Esmvaltool: large differences in resources between iris 1.13 and iris 2.0

Created on 30 Apr 2018 · 31Comments · Source: ESMValGroup/ESMValTool

Hey guys, @mattiarighi has noticed that the same run done with different versions of iris raises differences in effective run times. He called iris as the root cause. So I decided to run some systematic tests to see first if iris is indeed the problem and not some variation in the transition python 2.7 -> python 3.6 environment, and second, observe by how much we are losing in resources due to iris version change. Here are my results (the pdf file, 3 slides), done for different configurations of the run with either iris 1.13 or iris 2.0. To summarize:

iris version is indeed the problem, replacing iris 2.0 in the python 3.6 environment gives the same memory and times as for iris 1.13 in a python 2.7 environment; it is actually faster (well, one test only so don't trust it 100%) to have iris 1.13 in python 3.6;
the resources taken by using iris 2.0 (both memory and time) are much higher than the ones using iris 1.13; this is a major problem when dealing with large numbers of models and heavy operations like masking and multimodel analyses; in fact, on average, the times double for these operations and @mattiarighi has already encountered cases of running out of memory;

@bjlittle is this because of the change from biggus to dask?
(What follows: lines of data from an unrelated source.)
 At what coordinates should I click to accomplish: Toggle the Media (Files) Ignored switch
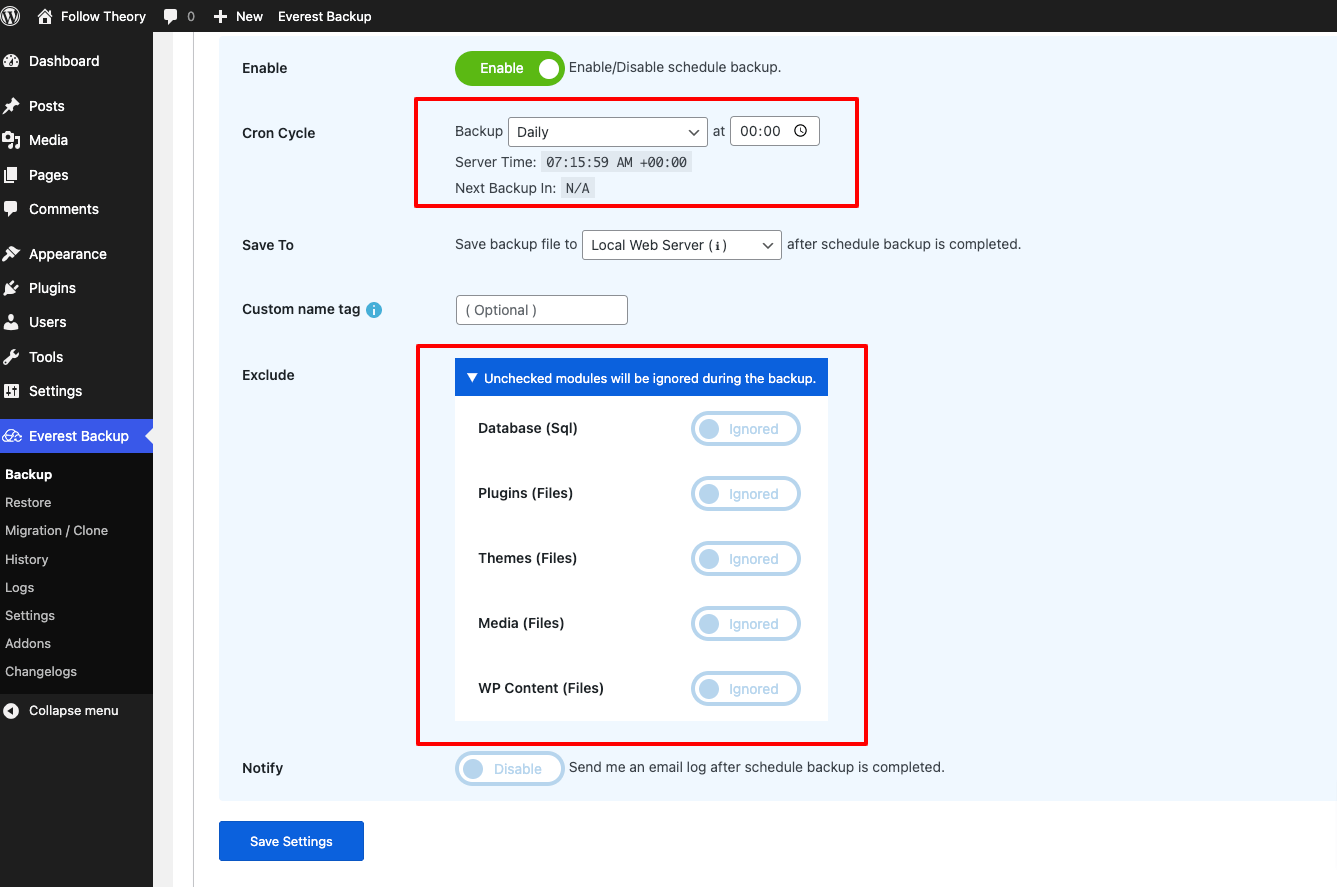tap(745, 624)
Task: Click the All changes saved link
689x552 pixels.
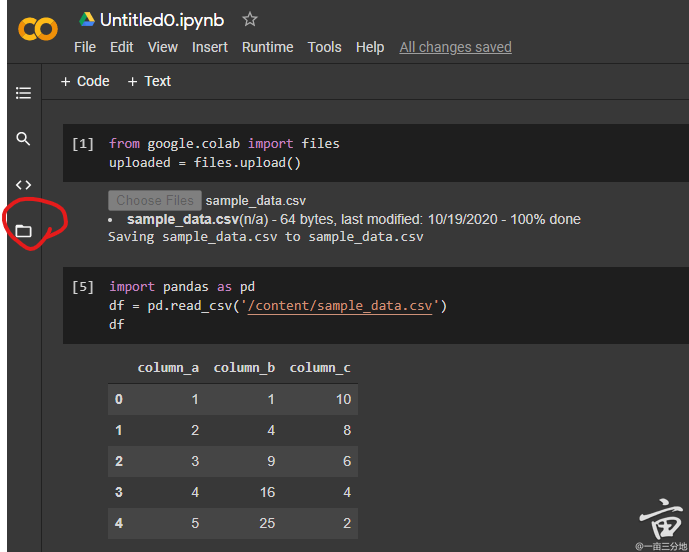Action: pos(455,47)
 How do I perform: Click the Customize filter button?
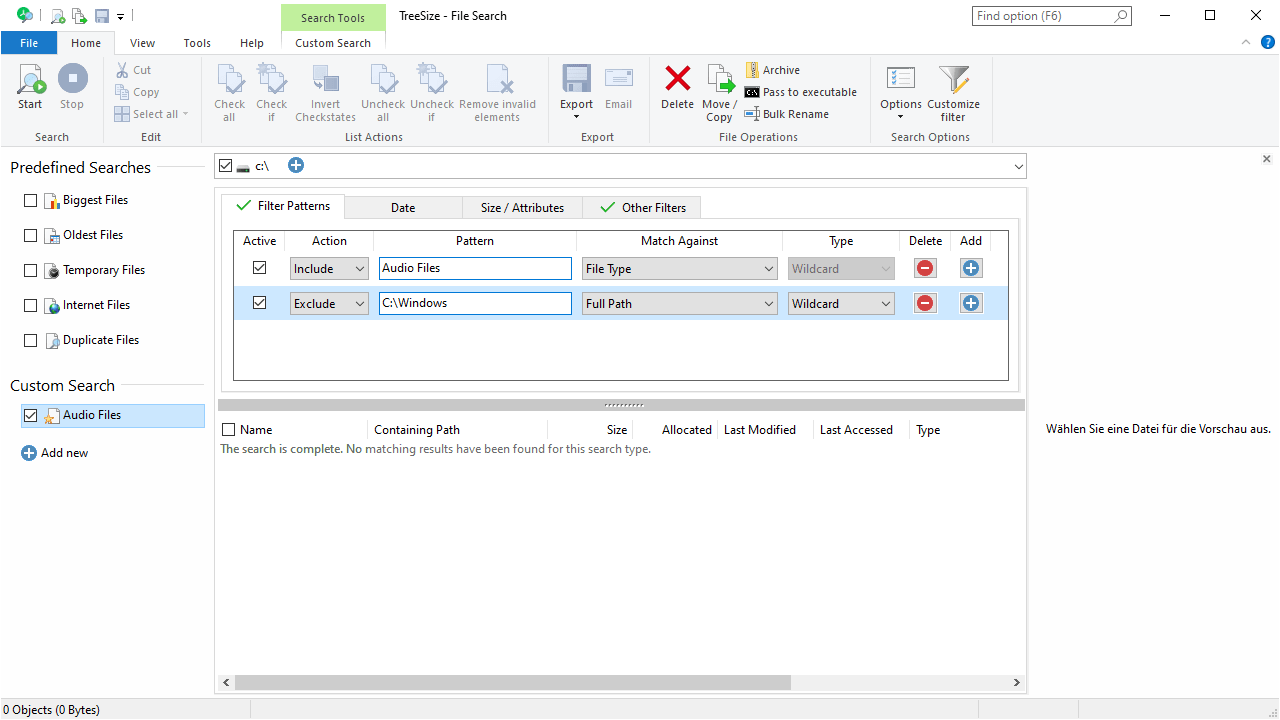click(952, 92)
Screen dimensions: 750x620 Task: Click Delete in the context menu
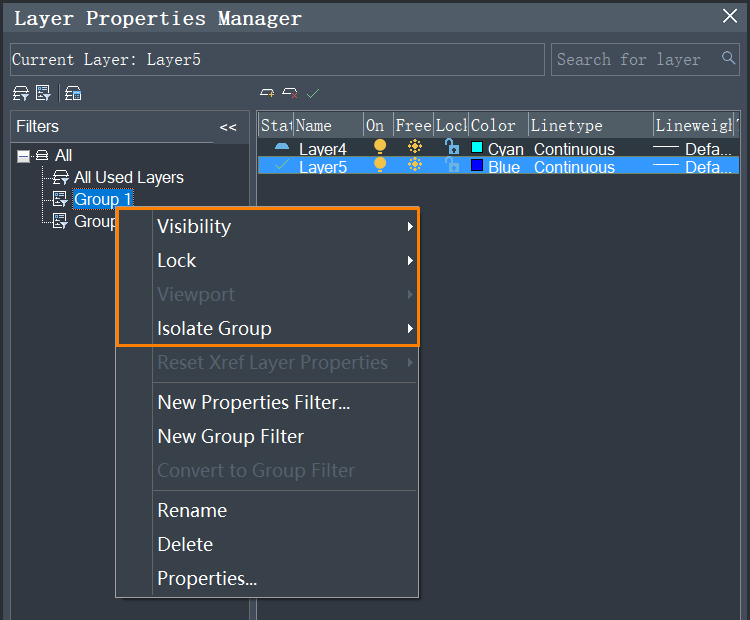click(x=185, y=545)
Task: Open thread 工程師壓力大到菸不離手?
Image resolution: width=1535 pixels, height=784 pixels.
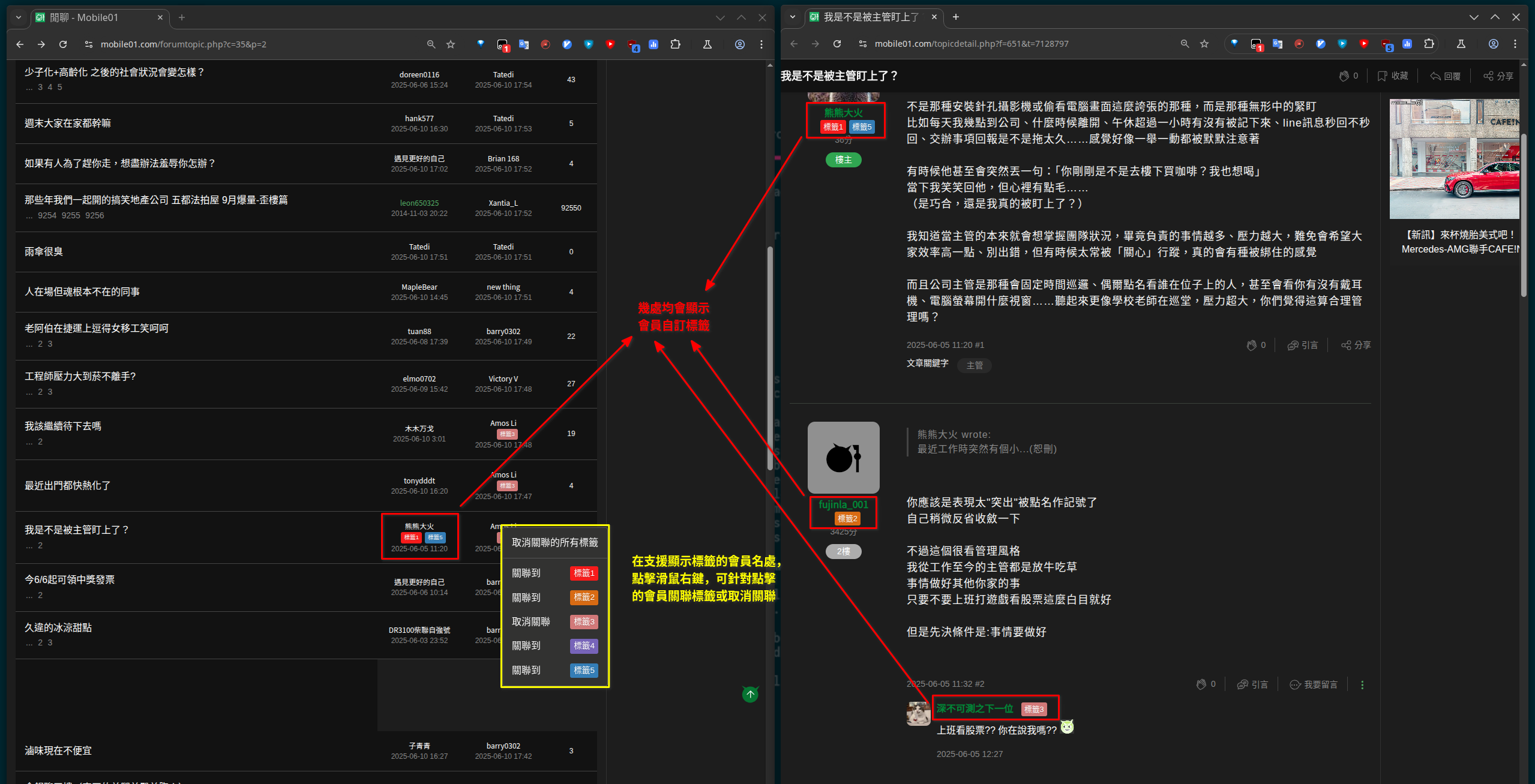Action: click(x=80, y=376)
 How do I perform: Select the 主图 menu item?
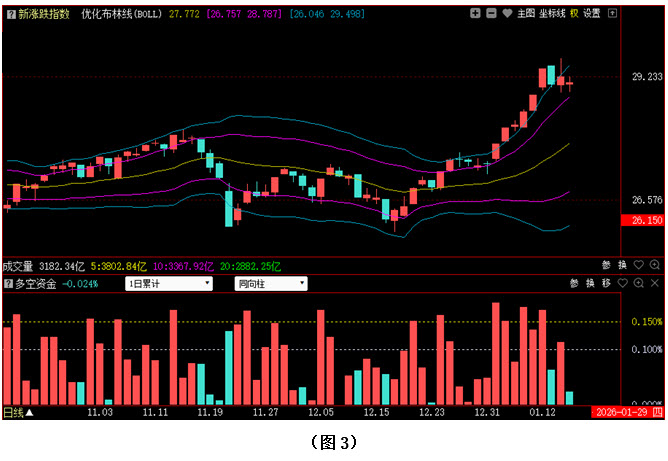[x=526, y=13]
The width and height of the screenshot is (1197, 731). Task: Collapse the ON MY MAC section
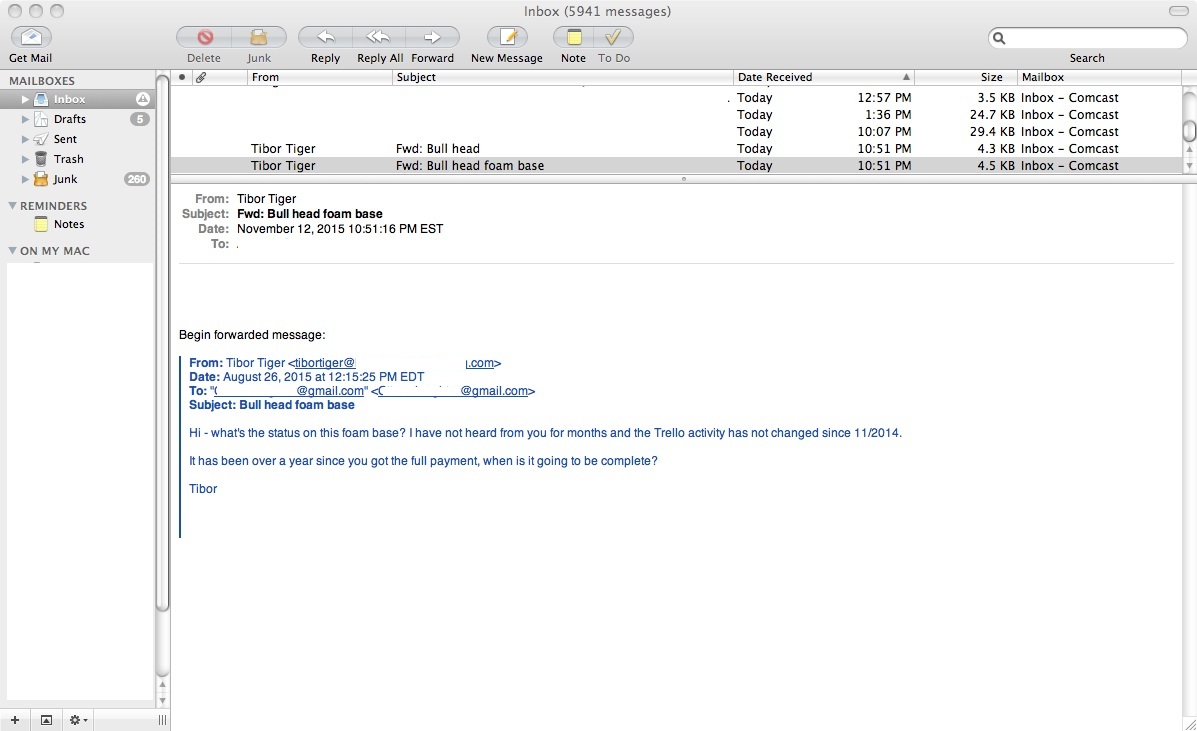coord(13,251)
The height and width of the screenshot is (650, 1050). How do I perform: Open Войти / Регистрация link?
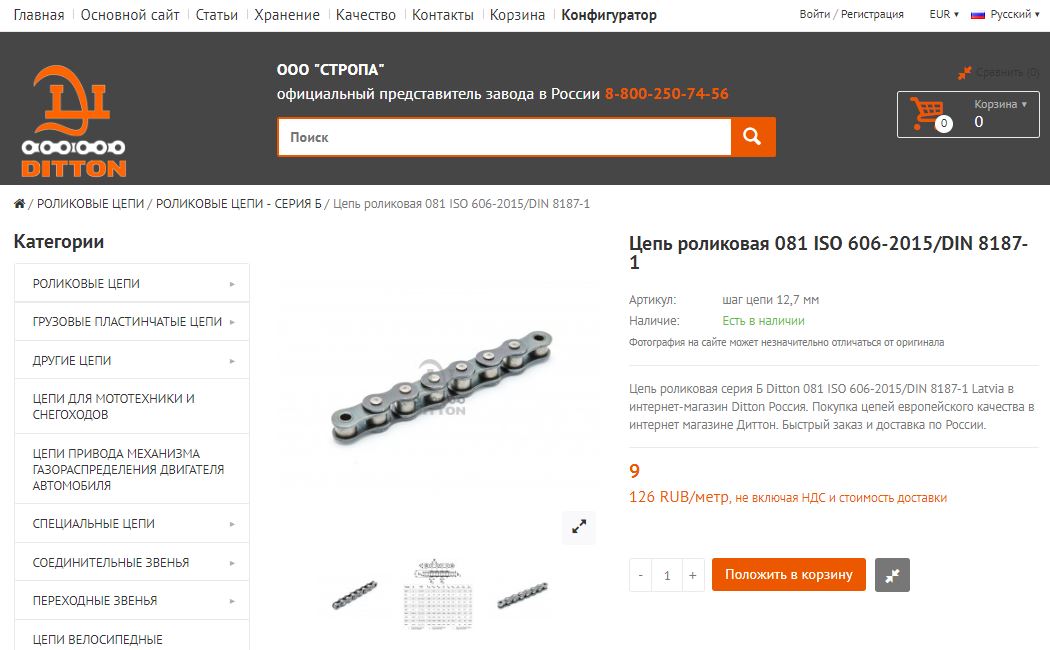pyautogui.click(x=851, y=14)
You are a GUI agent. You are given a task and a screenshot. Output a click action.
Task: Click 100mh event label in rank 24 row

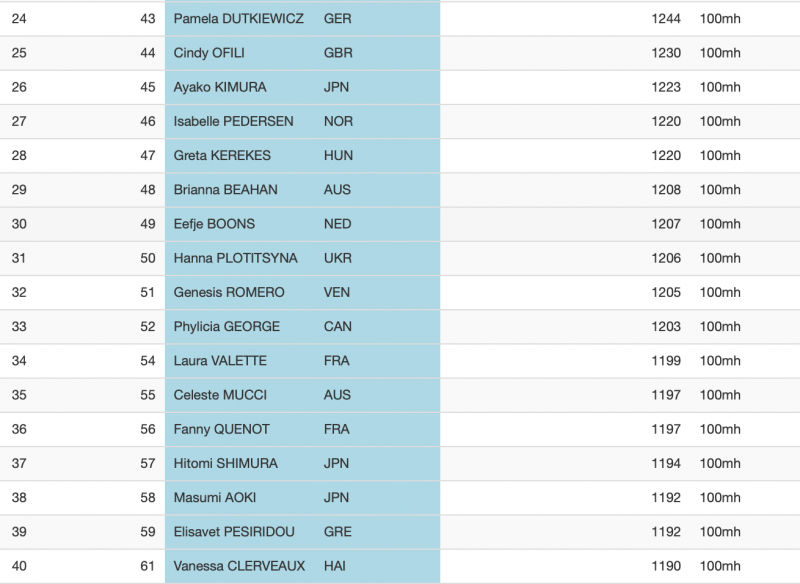720,19
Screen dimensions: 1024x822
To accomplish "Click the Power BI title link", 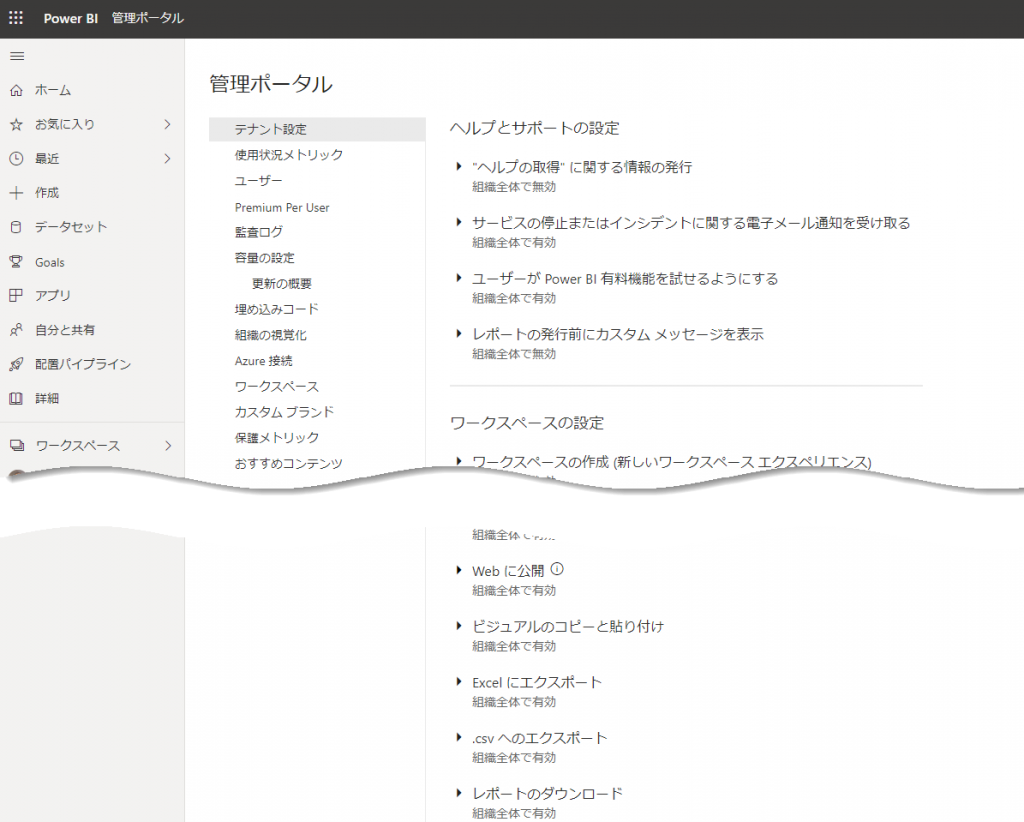I will (70, 19).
Have you guys at the MO noticed these issues as well compared to iris 1.XX? And most importantly, what do you recommend us to do -- eg pin iris 1.17?
Iris2_Issue.pdf

help wanted iris

Source

valeriupredoi

Most helpful comment

@nielsdrost and I discussed this issue and we feel that the really important issues at the moment are the issues that prevent us from doing the v2 alpha release, see this project for a list. Even if iris 2 uses more resources, we are still much faster than ESMValTool V1. Therefore I would suggest not spending too much time on this now, but instead focus on getting our first release out.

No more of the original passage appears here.